Study text:
►

# Alphabet charts 4 Knitting plus much more



## MissMagnolia (Apr 5, 2011)

I hit the jack pot here's a really cool sites.

http://www.freepatternsonline.com/xscharts/alphabets.htm
Another one this one has more then just letters. 
http://heidisknittingroom.com/2Col2StrandKnitCharts.htm

Had to share. Happy knitting all.


----------



## Dreamweaver (Feb 1, 2011)

Great sites. Love the alphabets... Thanks.


----------



## MissMagnolia (Apr 5, 2011)

Your welcome.


----------



## osterville (May 28, 2011)

Great site ,thank you , i have been bringing my finished rolled neck sweaters to have them stitched on and paying 10.00. Now maybe i can try knitting them in .


----------



## samlilypepper (May 17, 2011)

That's great... but notice that the alphabets (and maybe the others too) are for cross stitch. Cross stitch is done on evenweave fabric and therefore the height and width of each stitch is the same. In knitting though, depending on the gauge of the yarn, 1 x 1 may not be proportional... maybe need 1 x 2...


----------



## osterville (May 28, 2011)

Thank you for the information !!!


----------



## frostyfranny (Jul 29, 2011)

Reanna40 said:


> I hit the jack pot here's a really cool sites.
> 
> http://www.freepatternsonline.com/xscharts/alphabets.htm
> Another one this one has more then just letters.
> ...


These will be handy for my plastic canvas


----------



## MissMagnolia (Apr 5, 2011)

osterville,
I'm glad I saved you some money. I know $10.00 don't sound like a lot of money but when you don't have a job it may as well be $100.00.

samlilypepper, 
What does Tim Allen say? Oh Yeah Make it work. It's all we have.  

frostyfranny,
I think they will work for most crafts. Oh I love your name.*giggle* It's cute.


----------



## osterville (May 28, 2011)

◄

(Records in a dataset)
►

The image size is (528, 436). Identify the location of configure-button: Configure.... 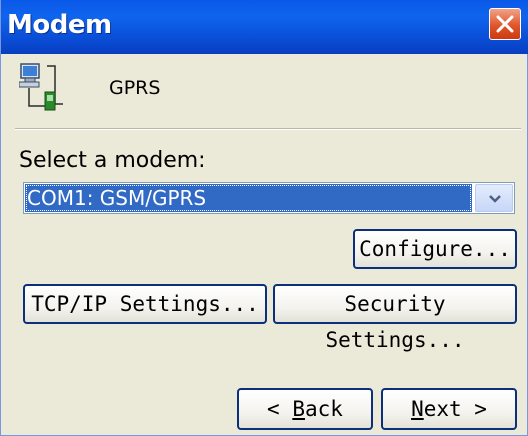
(435, 249).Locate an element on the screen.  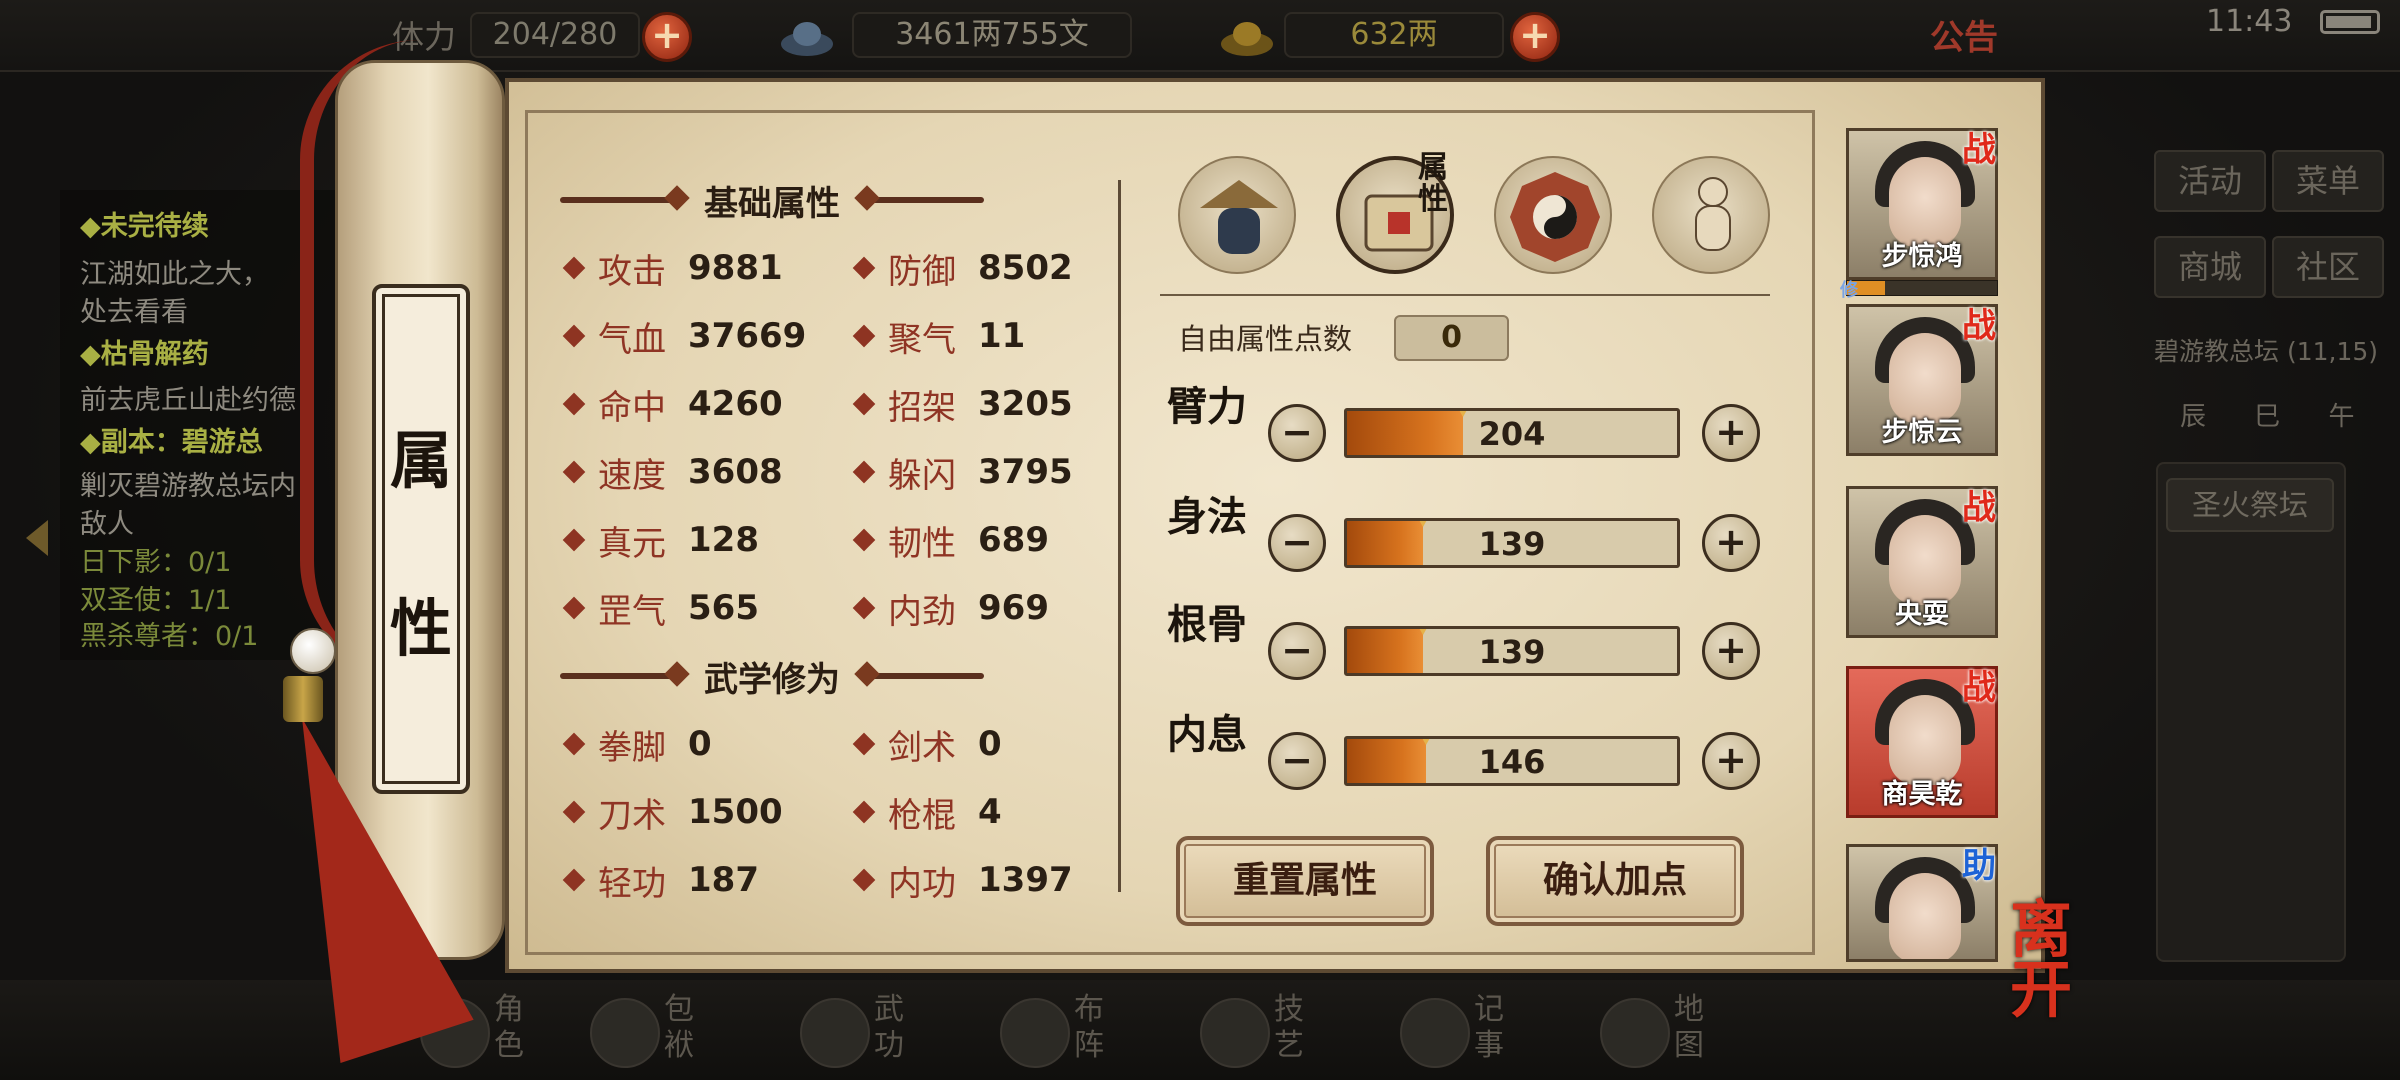
quest-line: 江湖如此之大， is located at coordinates (174, 274).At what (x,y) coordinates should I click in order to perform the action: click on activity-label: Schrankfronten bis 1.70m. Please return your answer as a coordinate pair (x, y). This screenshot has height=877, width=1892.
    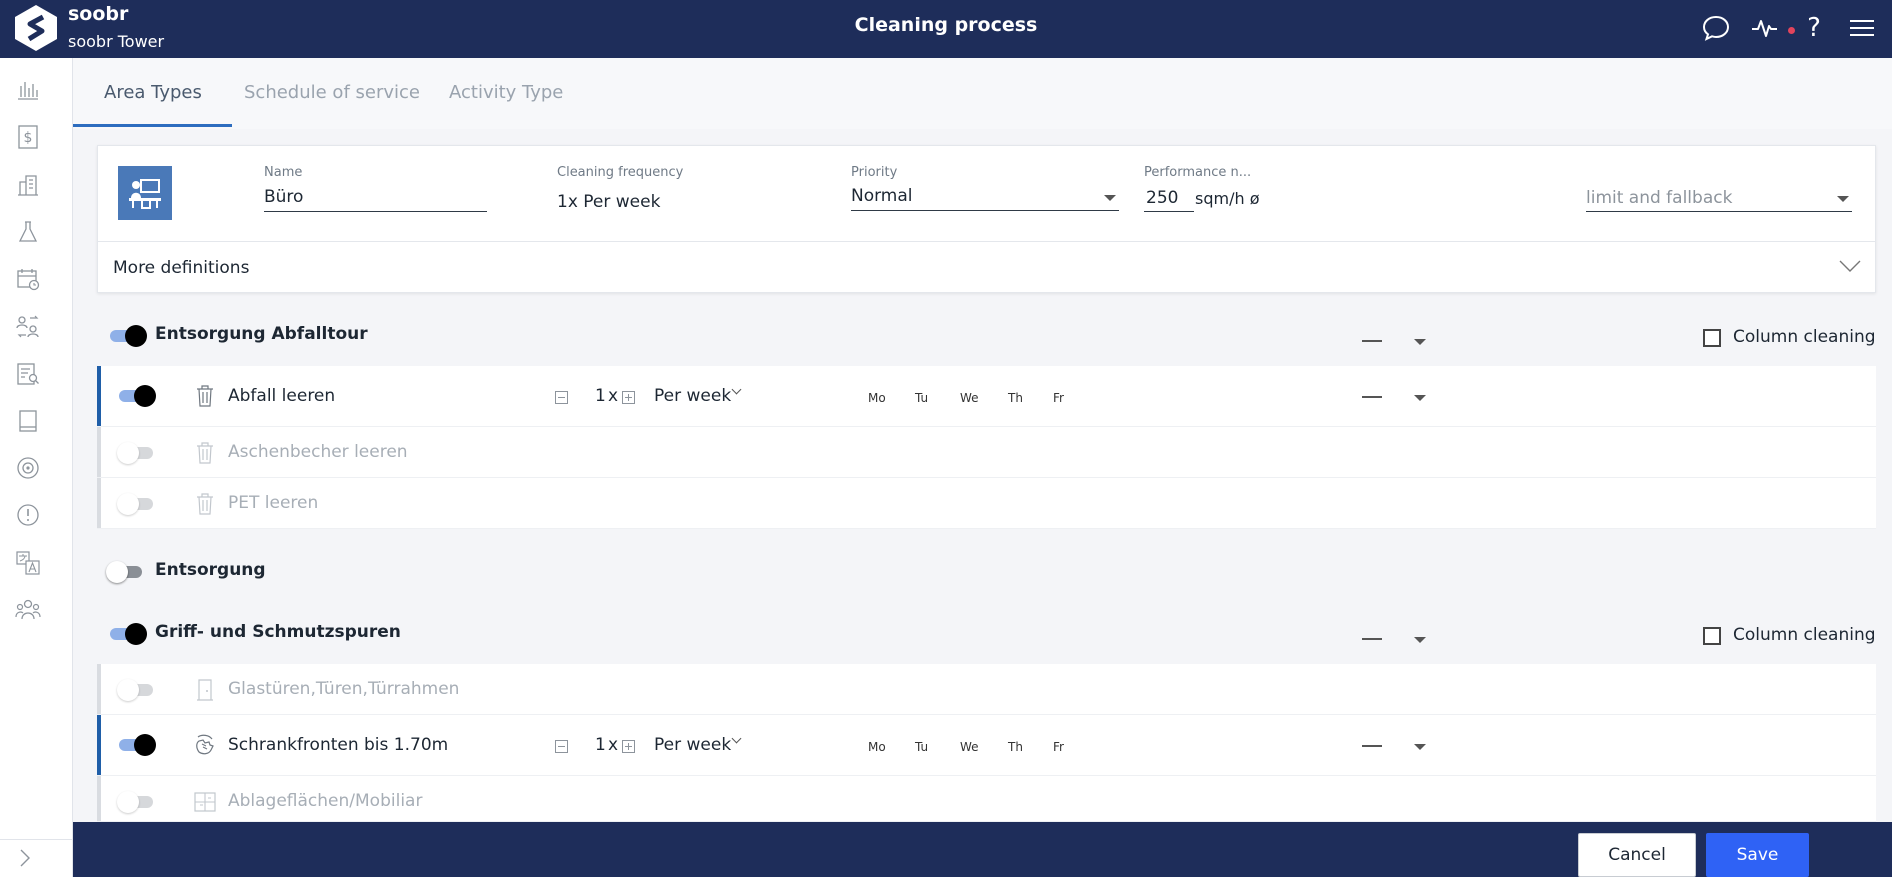
    Looking at the image, I should click on (338, 745).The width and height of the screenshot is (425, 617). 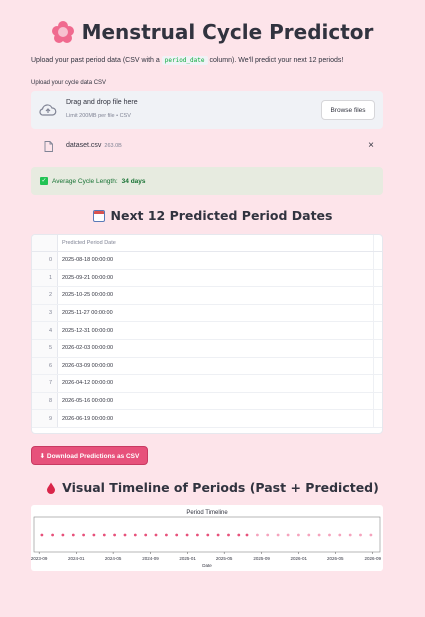 I want to click on predictions-heading: Next 12 Predicted Period Dates, so click(x=212, y=216).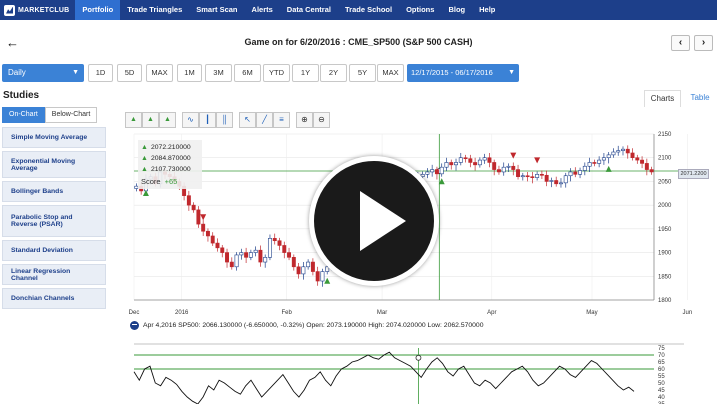  What do you see at coordinates (306, 73) in the screenshot?
I see `tf-button-1y: 1Y` at bounding box center [306, 73].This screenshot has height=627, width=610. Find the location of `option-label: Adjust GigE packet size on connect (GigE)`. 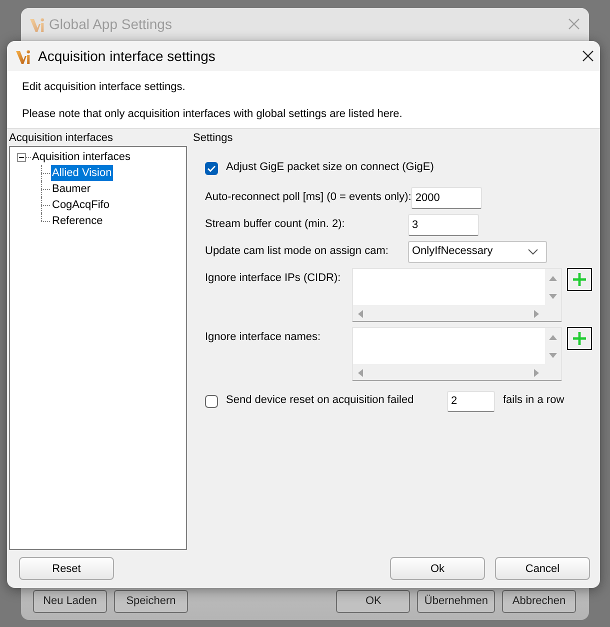

option-label: Adjust GigE packet size on connect (GigE) is located at coordinates (330, 168).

◄

Exercise tasks:
a) In the knitting-charts thread, reproduce everything from "Great site ,thank" down to "need 1 x 2...", swapping "gauge" for "weight".
b) According to the knitting-charts thread, what kind of stitching are the alphabet charts actually meant for?
c) Carry the knitting-charts thread forward from the point where it ends.

Answers to this exercise:
a)
Great site ,thank you , i have been bringing my finished rolled neck sweaters to have them stitched on and paying 10.00. Now maybe i can try knitting them in .


----------



## samlilypepper (May 17, 2011)

That's great... but notice that the alphabets (and maybe the others too) are for cross stitch. Cross stitch is done on evenweave fabric and therefore the height and width of each stitch is the same. In knitting though, depending on the weight of the yarn, 1 x 1 may not be proportional... maybe need 1 x 2...

b) Cross stitch.

c)
I have made 15 sweaters with the initial of the last name of the family on the front of the sweater for shower presents. Every one loves them .Hopefully i can figure out the graph 
for 1x2 when i do the front of the sweater .I am working on that now thank you again any advice ?


----------



## samazon (Feb 25, 2011)

Thank you for posting this. My oldest grandson wants me to knit him a sweater that needed letters. So I guess you did the search for me, thanks again :-D


----------



## MissMagnolia (Apr 5, 2011)

Your welcome. I want to see the sweater when your done.. :lol: :thumbup:


----------



## frostyfranny (Jul 29, 2011)

Reanna40 said:


> osterville,
> I'm glad I saved you some money. I know $10.00 don't sound like a lot of money but when you don't have a job it may as well be $100.00.
> 
> samlilypepper,
> ...


My maiden name was Frost and my Christian name is Frances. Schoolmates used to call me Fanny but my Mum hated it and insisted I was called Fran so that's how it came about


----------



## MissMagnolia (Apr 5, 2011)

Aww well that's a lot better then what I was called. My last name was French. I was call many french things .Like french toast, french's mustard etc.... lol.I laugh now.


----------



## frostyfranny (Jul 29, 2011)

Reanna40 said:


> Aww well that's a lot better then what I was called. My last name was French. I was call many french things .Like french toast, french's mustard etc.... lol.I laugh now.


Strangely enough my next door neighbour's maiden name was French


----------



## hennalady (Nov 12, 2011)

Great link for my Beadwork! Thanks Reanna40...Love your kitty avatar too. Looks ready for the holidays


----------



## MissMagnolia (Apr 5, 2011)

frostyfranny,
I don't think we are related. Would be nice I would have to take a road trip to visit my relatives.lol My family came from Canada far as we know. 

hennalady,
Oh yes beading!! I do that to. Great ideal


----------



## yona (Feb 7, 2011)

You did good Miss Magnolia, great sites and thanks for posting.


----------



## MissMagnolia (Apr 5, 2011)

Your welcome yona.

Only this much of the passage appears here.